** Opening The input block **

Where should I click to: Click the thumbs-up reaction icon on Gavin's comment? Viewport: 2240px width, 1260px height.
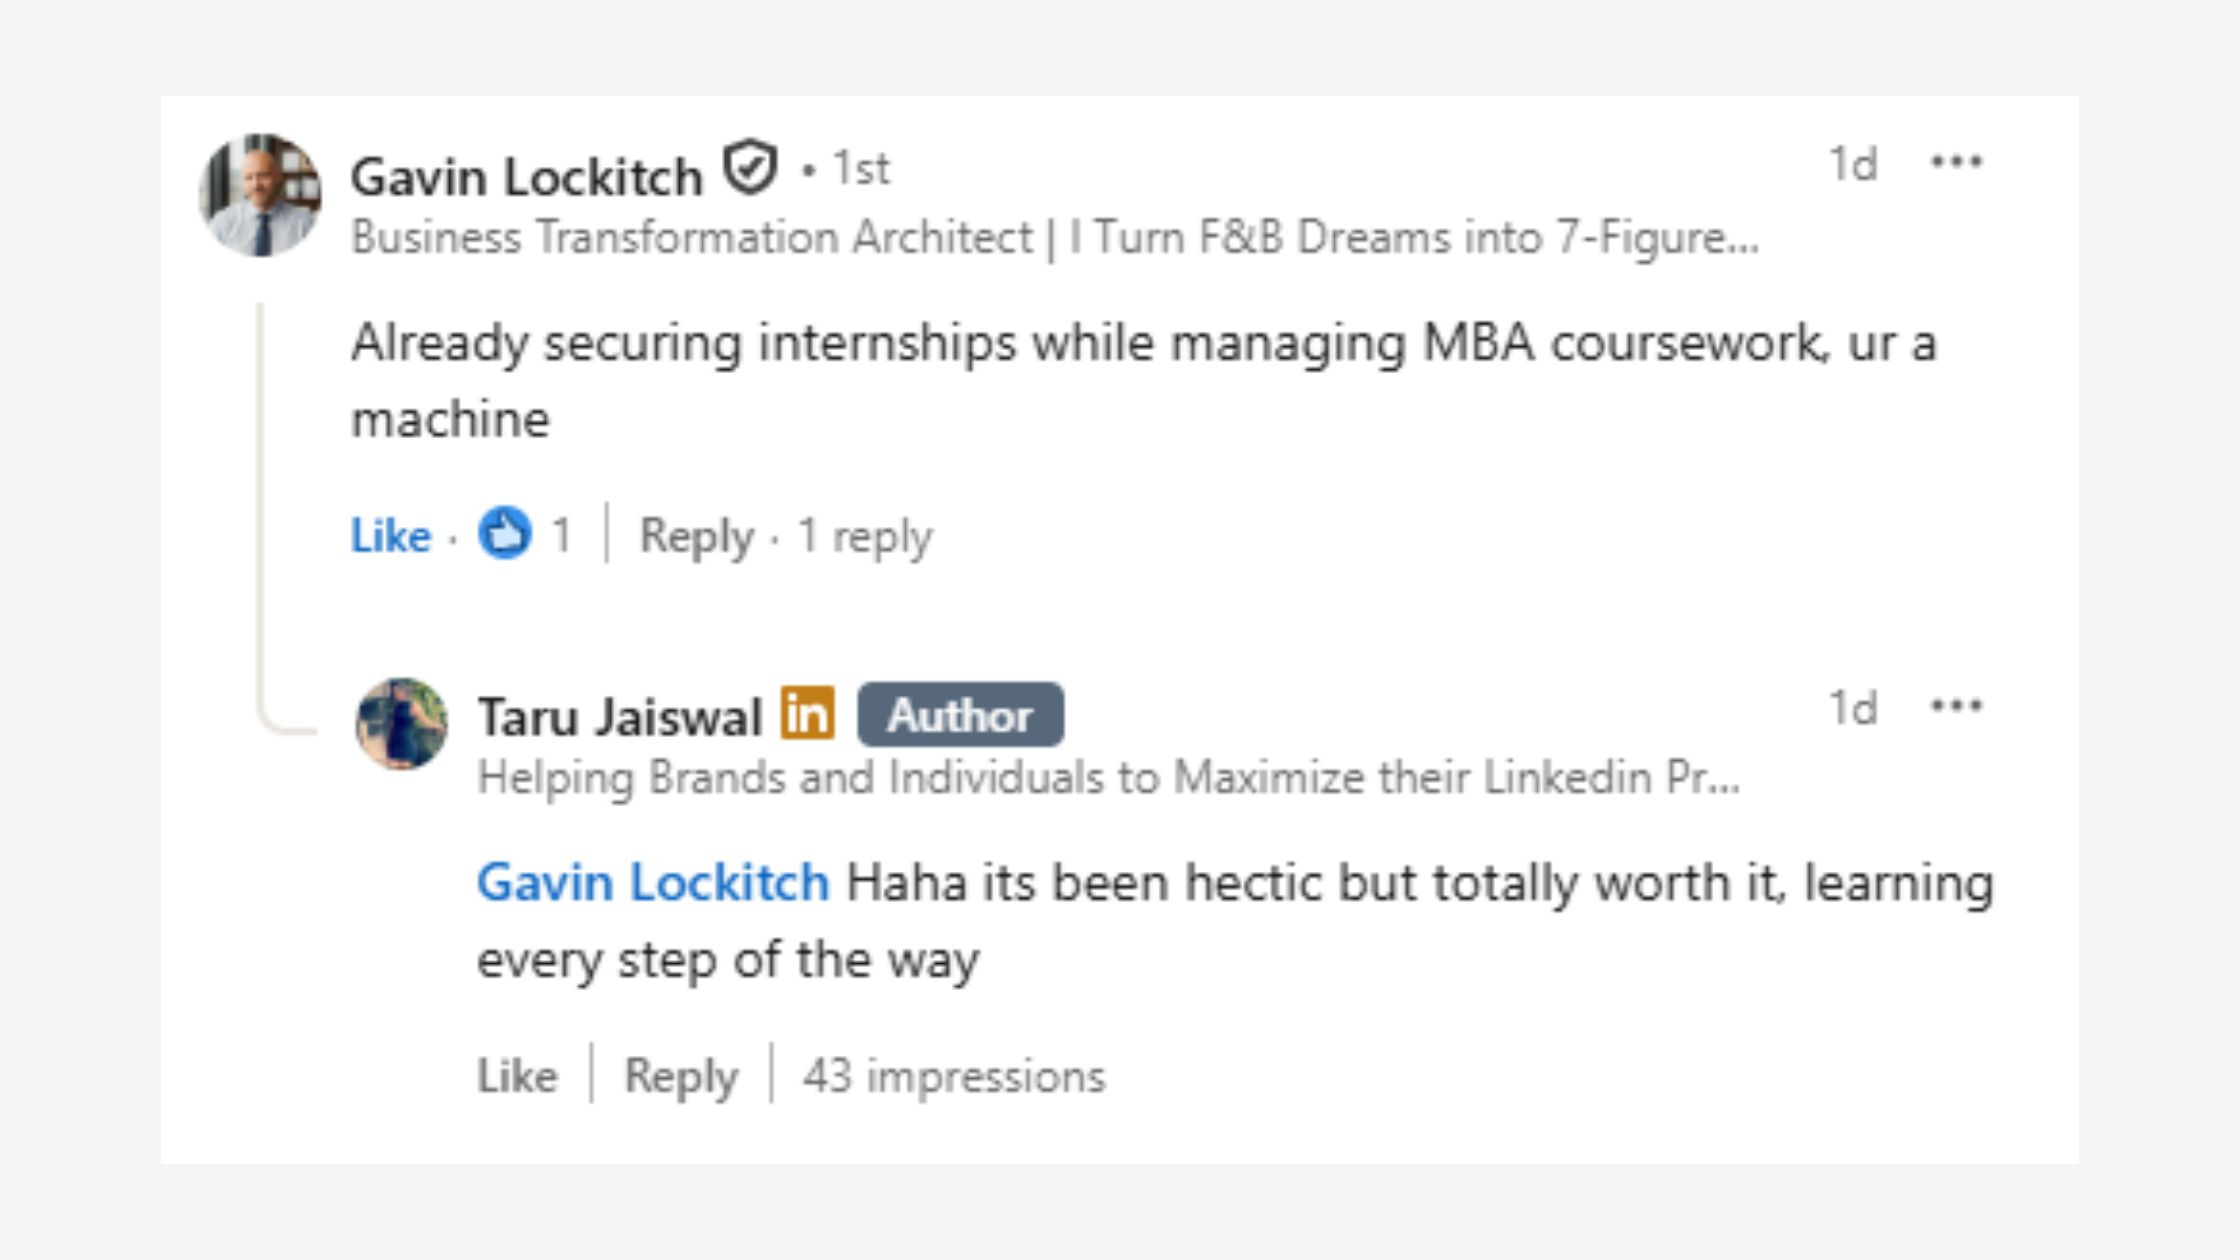pos(506,535)
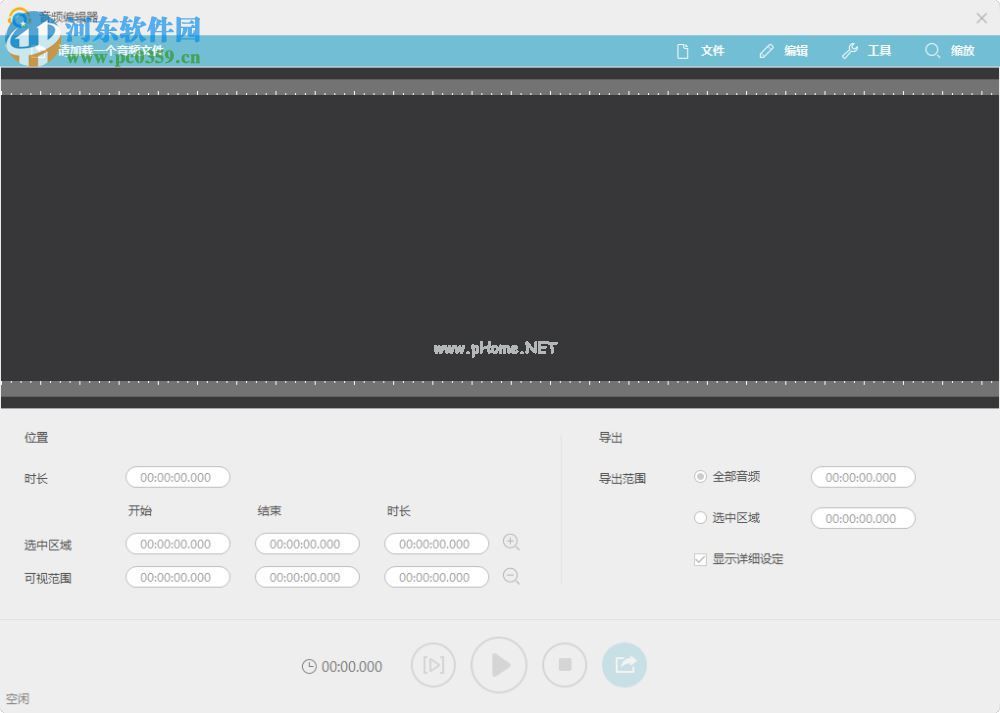Click the zoom-in plus magnifier icon

(x=511, y=542)
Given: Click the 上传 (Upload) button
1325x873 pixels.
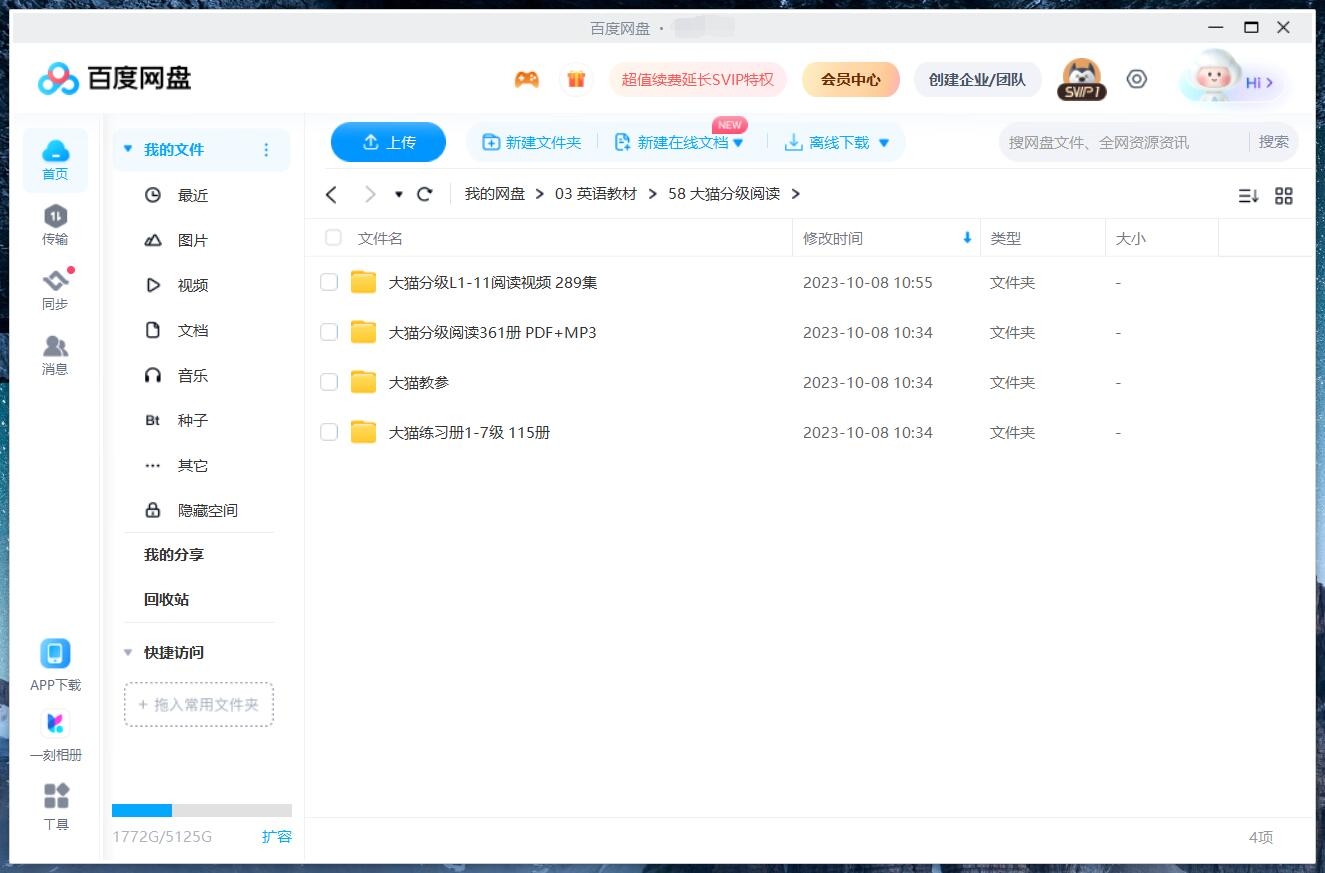Looking at the screenshot, I should [388, 142].
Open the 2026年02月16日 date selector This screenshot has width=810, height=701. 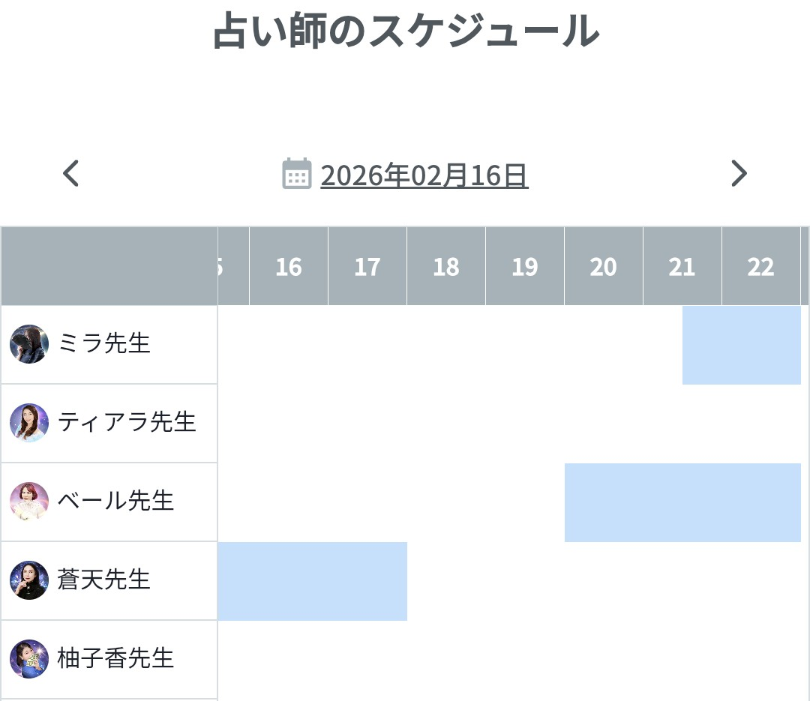[x=424, y=174]
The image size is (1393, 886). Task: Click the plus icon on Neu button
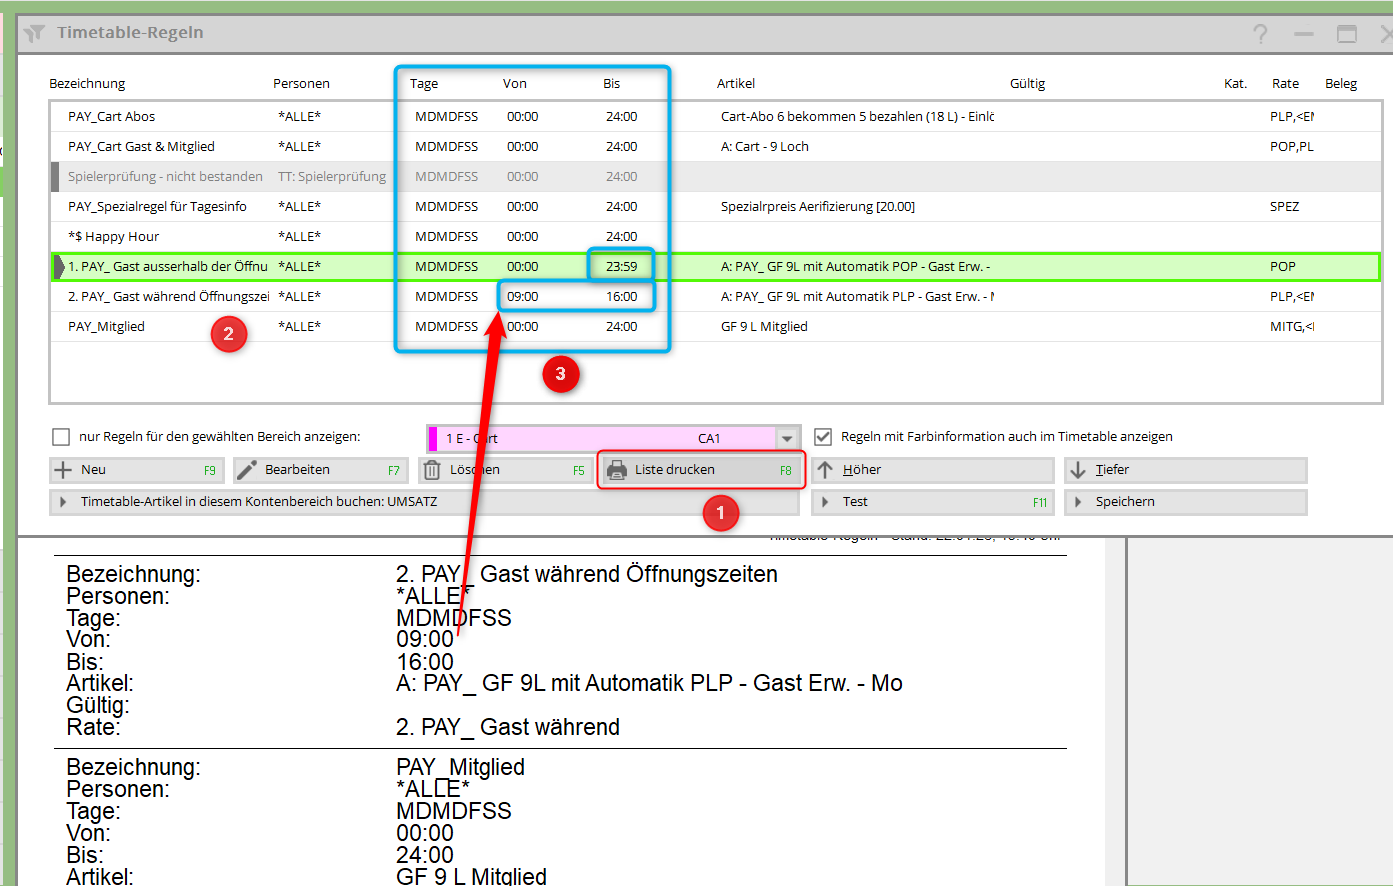63,470
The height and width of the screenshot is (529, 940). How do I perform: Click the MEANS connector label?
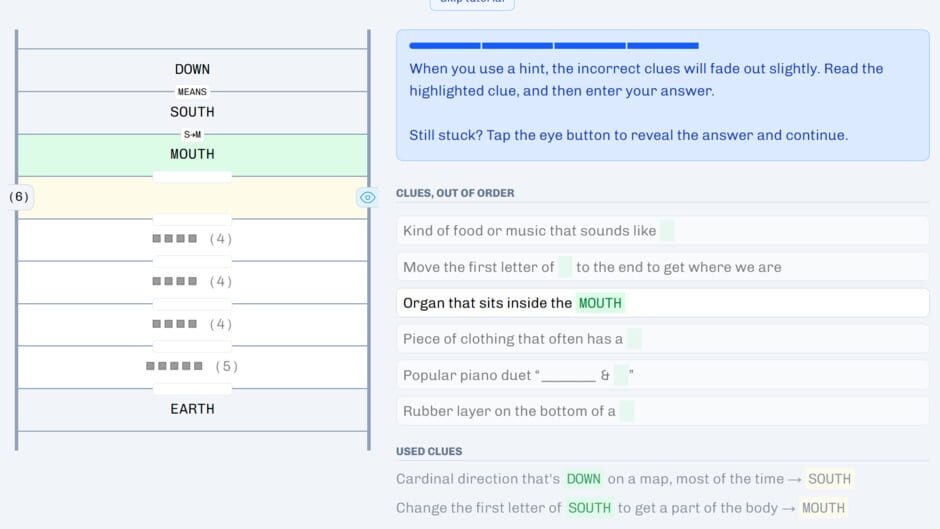192,92
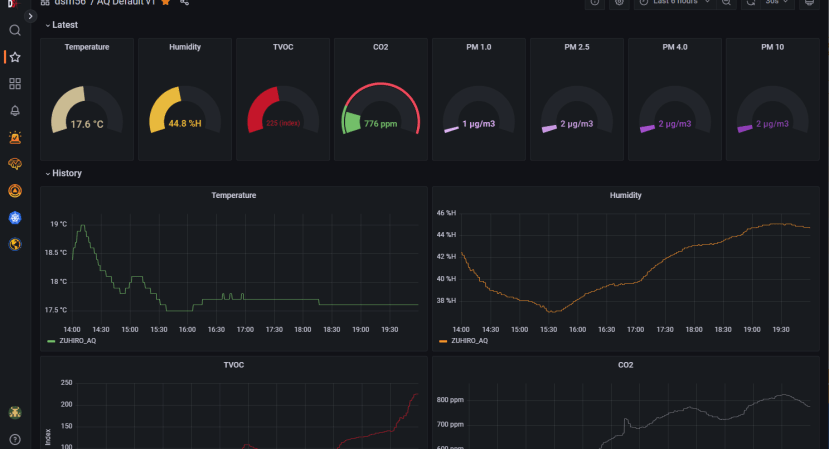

** Closing The input block **

From the line containing "The height and" to the final line of the entries, both included, transcribe every line exactly, omit the pictures, and add nothing more.

• _Response to the exercise_
The height and width of the screenshot is (529, 940). How do I perform: Click the MEANS connector label?
192,92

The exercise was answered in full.